Life Coach Magazine

The Future as the Present with Bits Missing

By Xrematon @EleanorCooksey

By juicing the fruits, you lose all the fibers, and that’s what your body wants. That’s the important part. Otherwise, it’s just all sugar.

So where do you think that quote comes from? A discussion on some chat show? Health advice in a lifestyle magazine? Well, actually it’s from a Golden Globe winning film – Her directed by Spike Jonze – and set at some point in the near future. It is notable for the way in which this depiction of the future is unobtrusive, and as exemplified by this quote, mundane.

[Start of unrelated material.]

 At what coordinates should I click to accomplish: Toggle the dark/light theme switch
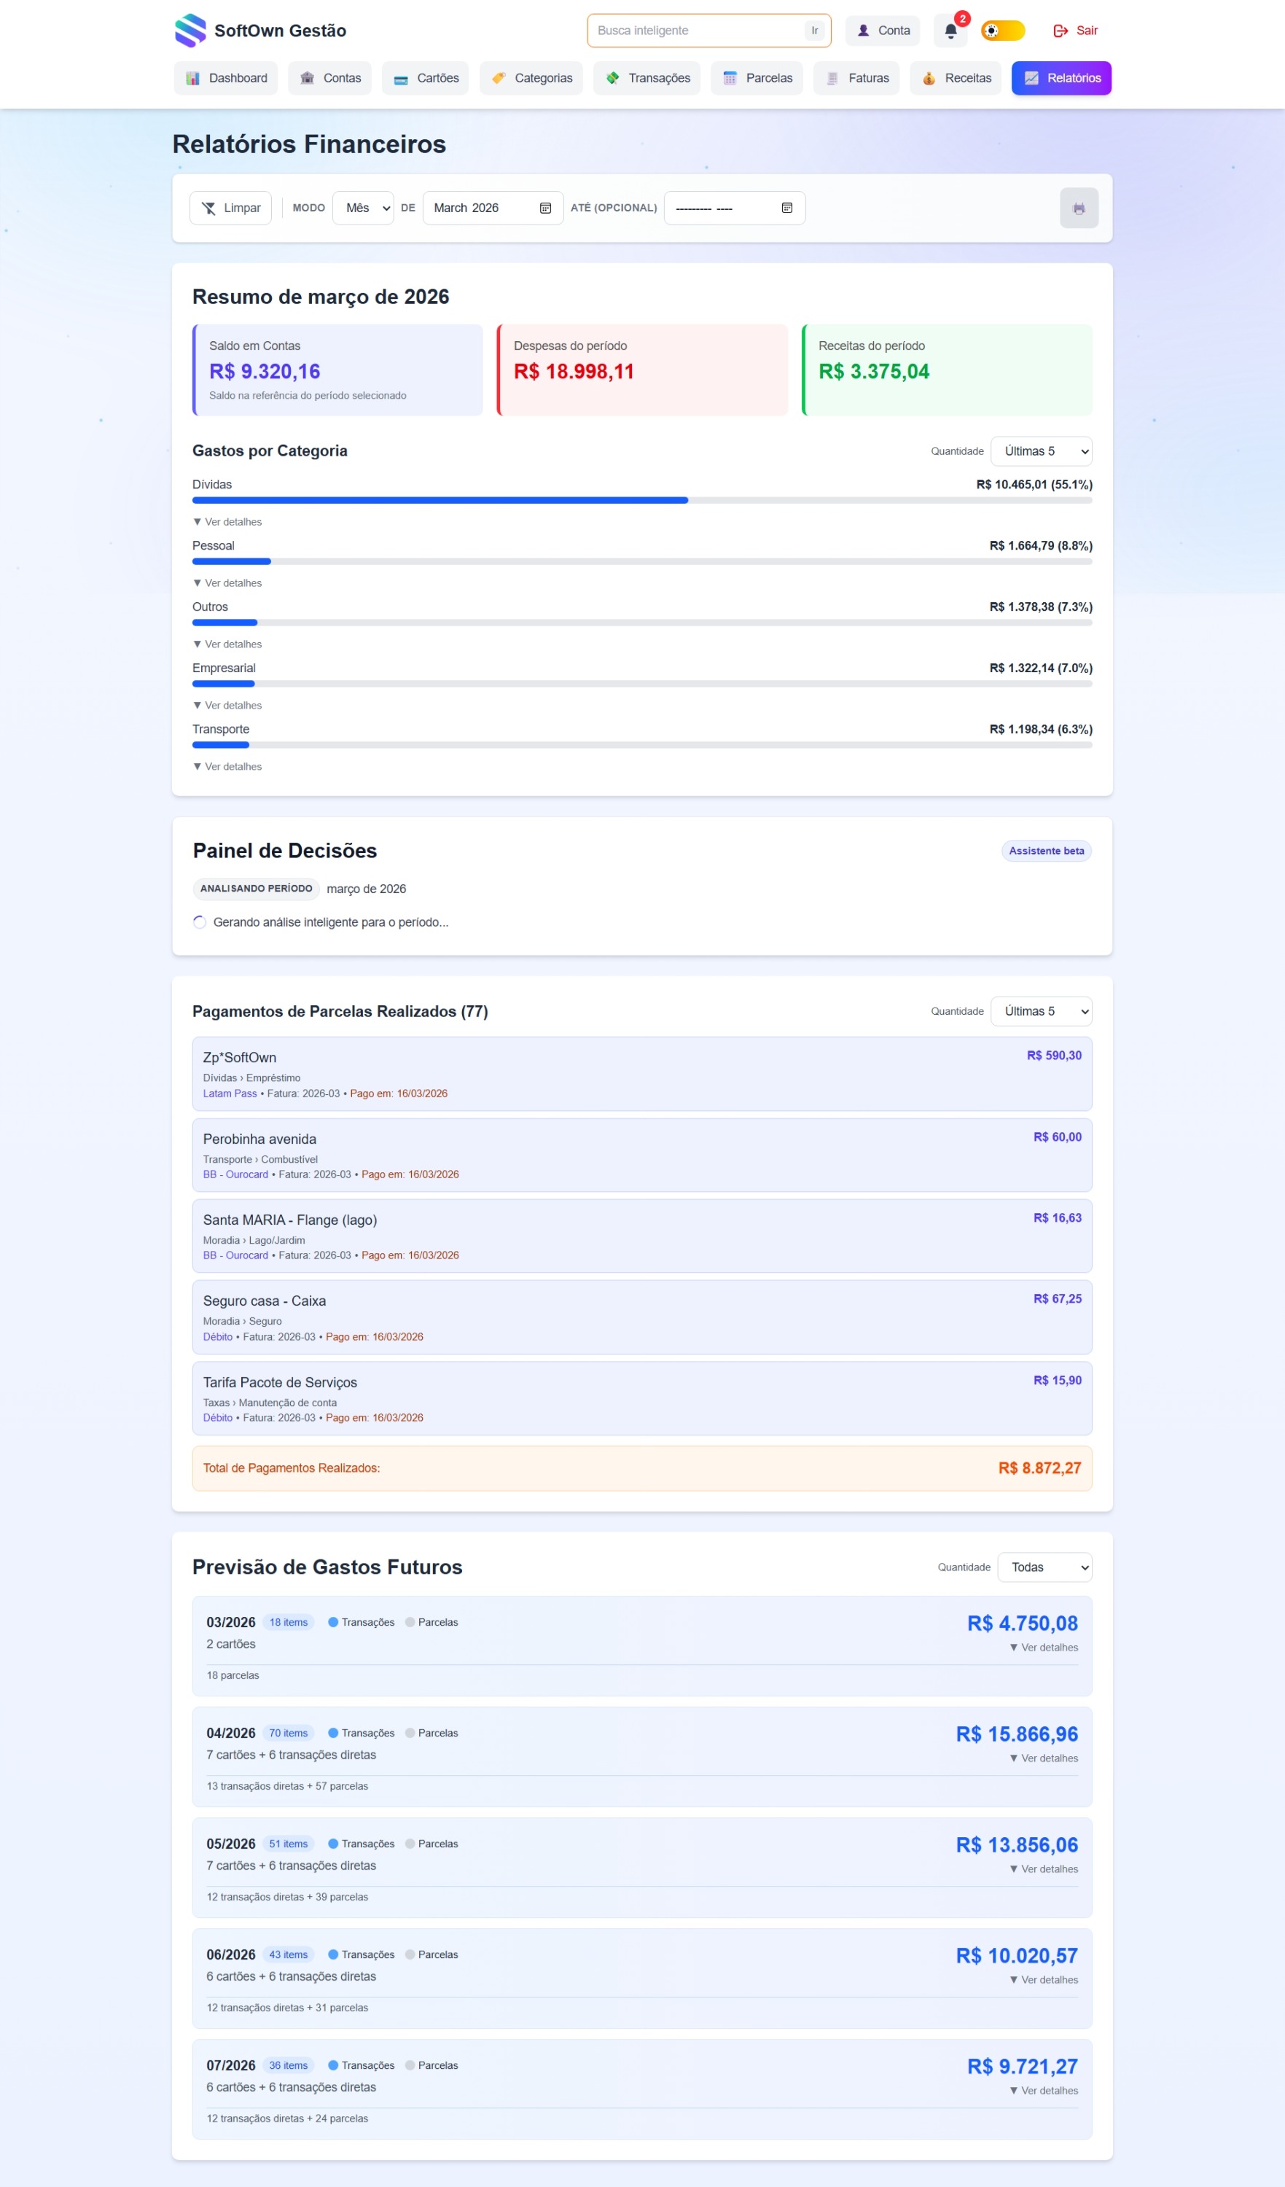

As some one who thinks about the future (I did spend over ten years working at a place called The Futures Company), I enjoyed noticing other little facets of everyday life in this depiction of the future:
– Post is still part of everyday existence – letters are written (albeit in an intriguingly novel way) and mail boxes opened with keys.
– Yellow taxis still roam the streets (though there aren’t many other cars – more on this later).
– People still get take-out in those dinky little cardboard boxes.
– There don’t really appear to be many old people around.

Now, as I was rather surprised by the last observation (the aging population is one of the first statements one tends to trot out when describing what society will be like in the decades to come), it made wonder how realistic/close to the facts this depiction of the future is. I came across the following assessment from futurist Kurzweil.

 I would place some of the elements in Jonze’s depiction at around 2020, give or take a couple of years, such as the diffident and insulting videogame character he interacts with, and the pin-sized cameras that one can place like a freckle on one’s face. Other elements seem more like 2014, such as the flat-panel displays, notebooks and mobile devices … Samantha herself I would place at 2029, when the leap to human-level AI would be reasonably believable. There are some incongruities, however. As I mentioned, a lot of the dramatic tension is provided by the fact that Theodore’s love interest does not have a body. But this is an unrealistic notion. It would be technically trivial in the future to provide her a virtual visual presence to match her virtual auditory presence, using, lens-mounted displays, for example, that display images onto Theodore’s retinas.

Kurzweil appears to suggest that the AI element is the most far out, but it is perhaps worth recalling that some claim the Turing Test has been passed. In June 2014, at an event at the Royal Society in London, a conversation programme running on a computer called Eugene Goostman was able to convince more than a third of the judges that it was human.

What was the thinking of those who actually put the film together? Well, it appears they wanted to avoid giving sci-fi geeks something to get their teeth into, according to production designer K.K. Barrett.

One of the first things I said in designing Her was, ‘I don’t want to show any cars. When you look at any film from any time period and see a car, you can place it right to the year. I didn’t want people in the audience looking at the background and going ‘Oh, look at the cars they’ve designed!’ because that’s a distraction from the story.

Instead, this is a deliberately ambiguous but not unappealing future – comfortable, natural and intuitive. The secret to achieving this?

 When we were making rules for this world we created,we decided that it would be better to take things away rather than add them.When you add things that aren’t of this era, you wind up noticing them and it becomes really distracting,so our rules were more like,there won’t be any denim in this film, there won’t be any baseball hats,there won’t be any ties or belts.Even lapels and collars will almost disappear. I think the absence of those things creates a unique world. (Comment from CaSey Storm designer for the film)

Worth pondering – a twist on the oft-repeated William Gibson riff (The future’s here – just unevenly distributed) – the future is the now with bits missing.